- **Exercise goal**:
Turn the entries below into a numbered list, one item per line, with blank lines dropped. Leave the pictures out of your answer.

** Start **

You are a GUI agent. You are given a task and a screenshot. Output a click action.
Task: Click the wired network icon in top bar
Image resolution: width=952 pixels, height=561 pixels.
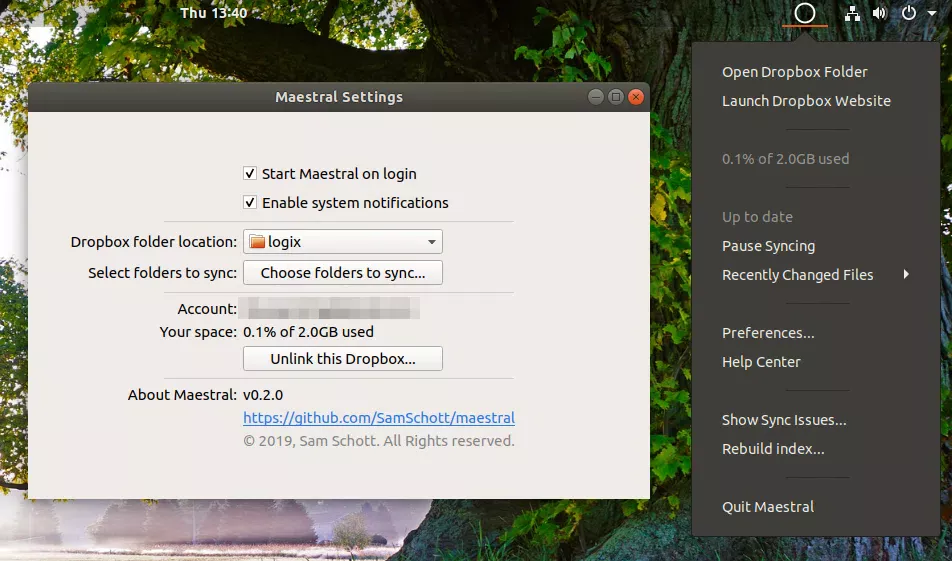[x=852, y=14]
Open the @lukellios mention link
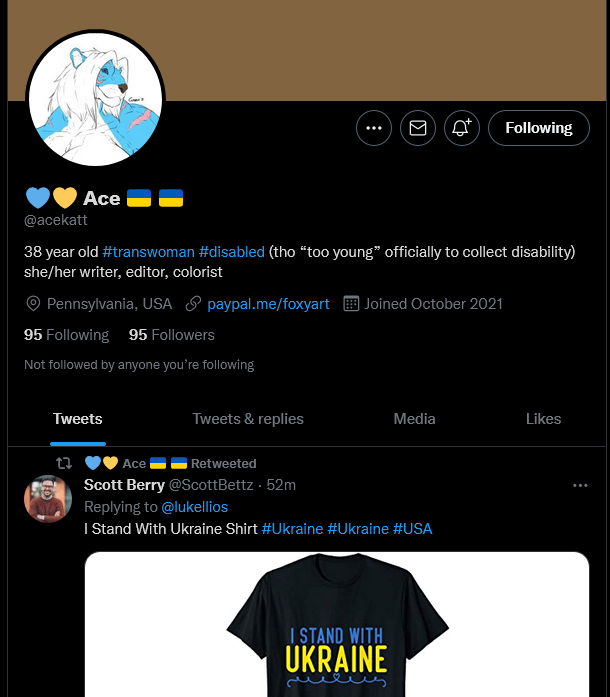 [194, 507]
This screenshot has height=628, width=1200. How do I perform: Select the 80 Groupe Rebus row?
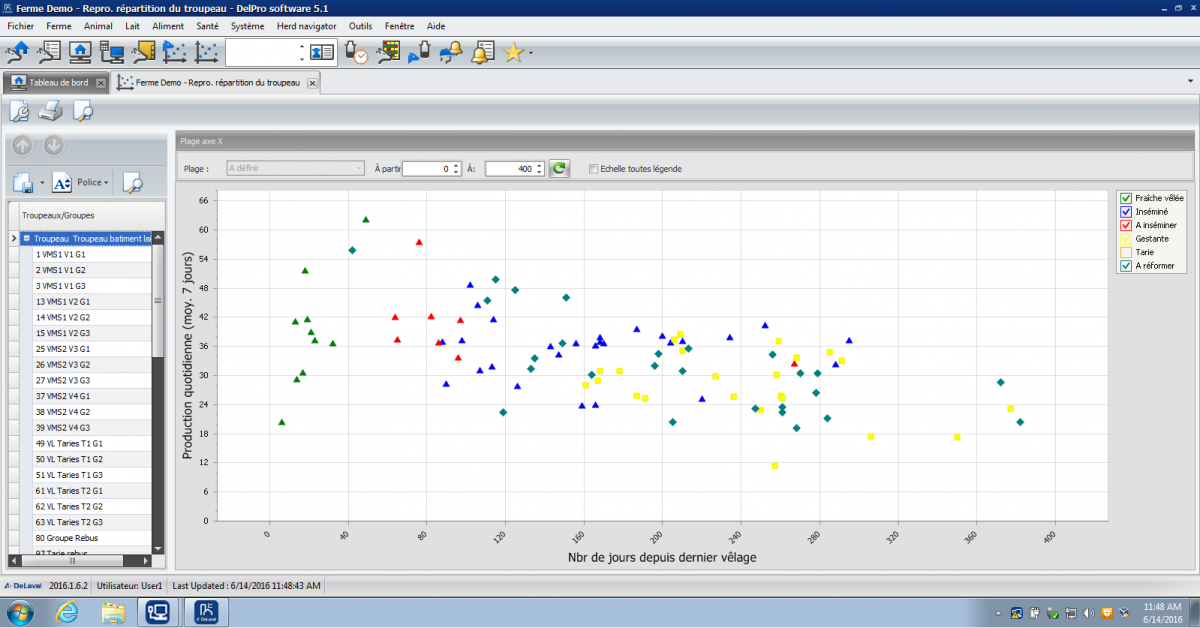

** End **

- **Expected answer**:
1. You are a GUI agent. You are given a task and a screenshot. Output a click action.
2. Task: Click the wired network icon in top bar
3. Image resolution: width=952 pixels, height=561 pixels.
4. [x=852, y=14]
5. Open the @lukellios mention link
6.  [194, 507]
7. This screenshot has height=628, width=1200. How do I perform: Select the 80 Groupe Rebus row?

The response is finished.